● **Dataset records**:
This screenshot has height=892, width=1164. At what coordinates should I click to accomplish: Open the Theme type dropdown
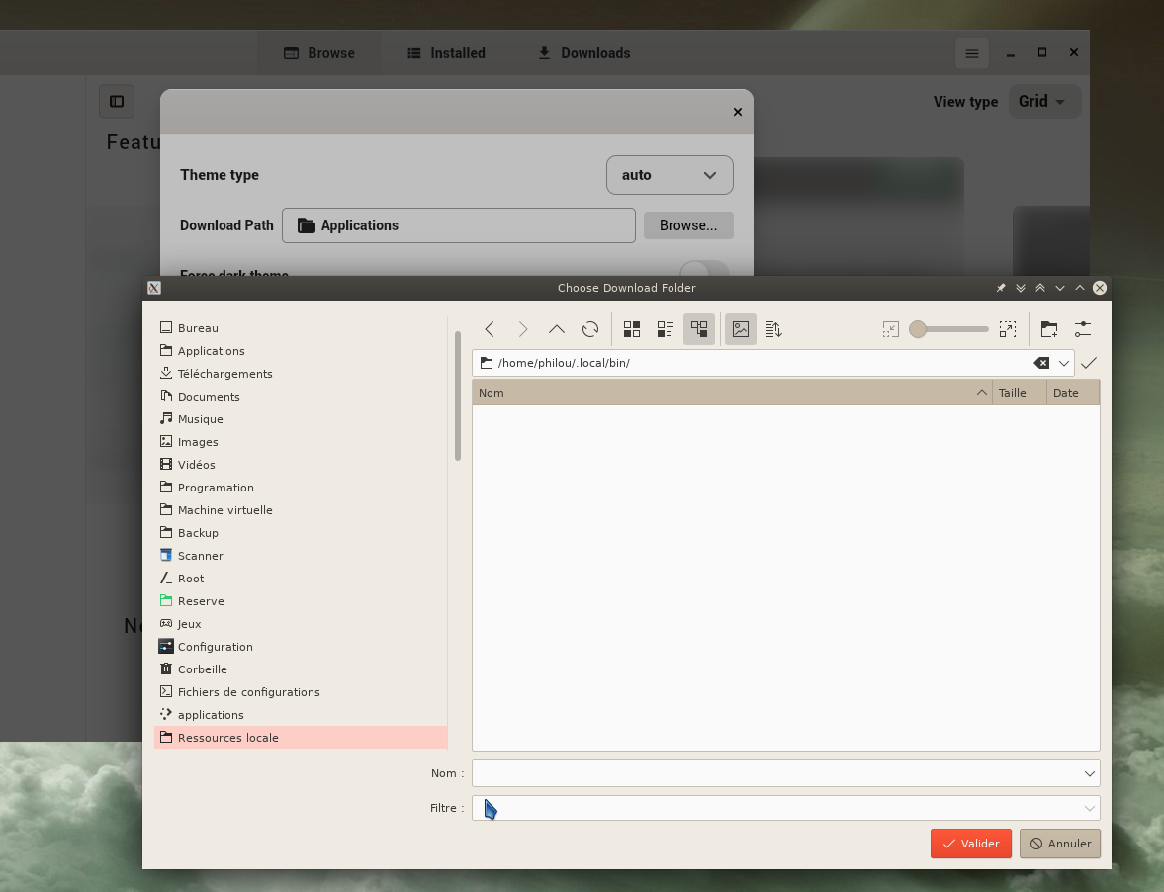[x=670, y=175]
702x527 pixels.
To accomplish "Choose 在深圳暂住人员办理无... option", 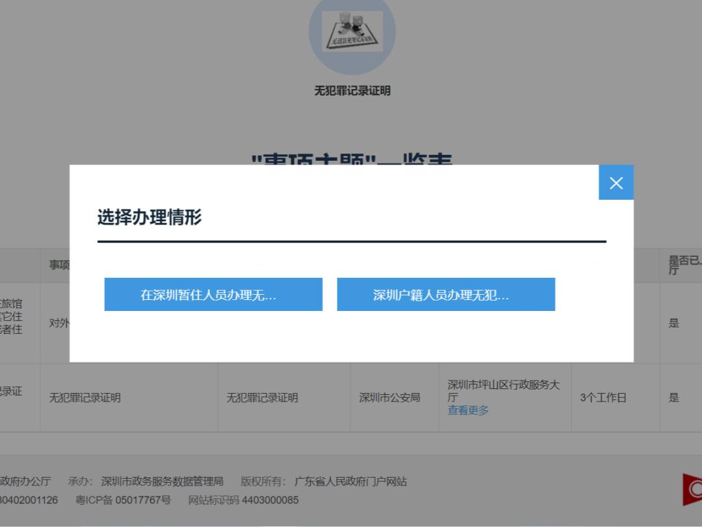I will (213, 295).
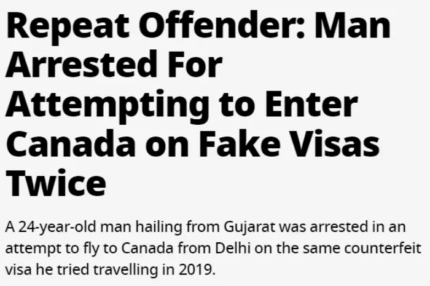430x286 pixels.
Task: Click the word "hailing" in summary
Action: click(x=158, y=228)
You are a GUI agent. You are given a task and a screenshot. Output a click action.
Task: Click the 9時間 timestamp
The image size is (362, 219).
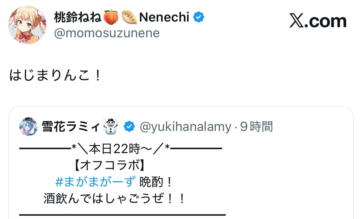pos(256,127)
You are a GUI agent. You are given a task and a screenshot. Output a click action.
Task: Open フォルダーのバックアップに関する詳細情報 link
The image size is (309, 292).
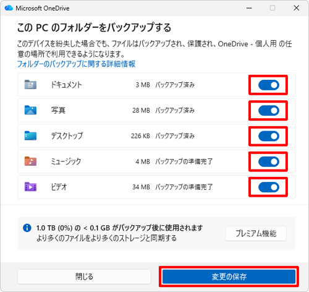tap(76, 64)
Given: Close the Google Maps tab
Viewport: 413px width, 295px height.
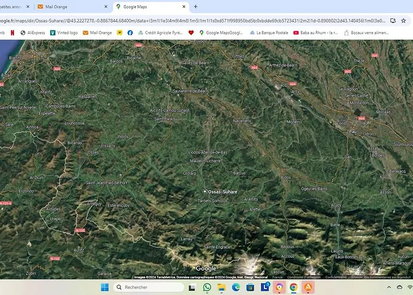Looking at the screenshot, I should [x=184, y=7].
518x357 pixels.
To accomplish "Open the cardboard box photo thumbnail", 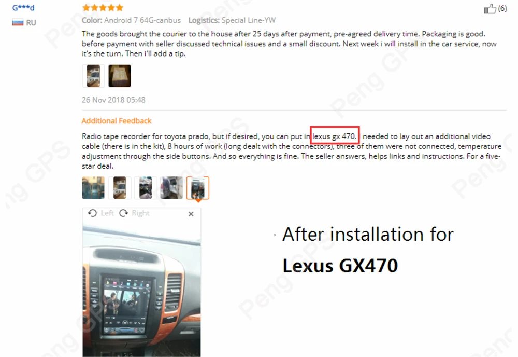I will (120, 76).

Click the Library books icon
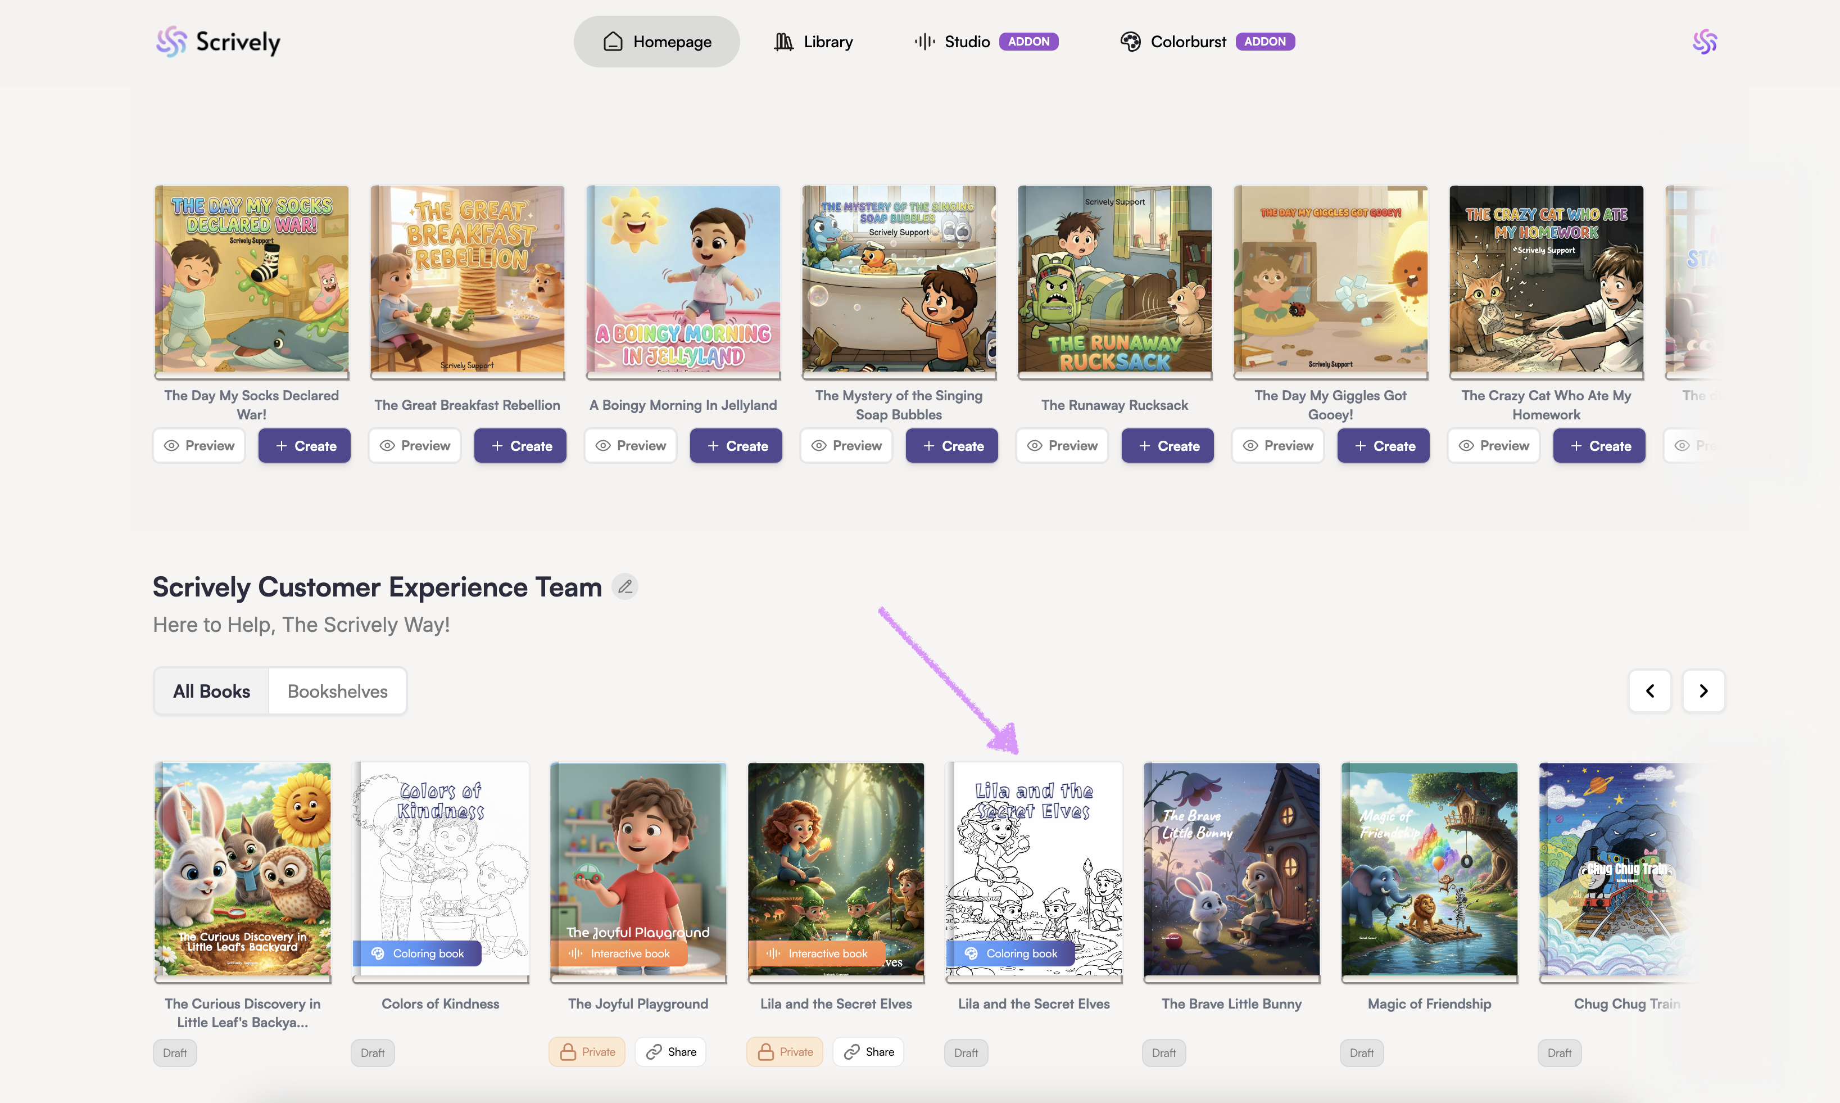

● **Exercise objective**:
Gather every line above that contains the word "image", and copy each one in full. Match the word only when its case is the same.

● **Answer below**:
The image size is (362, 219).
The image size is (309, 292).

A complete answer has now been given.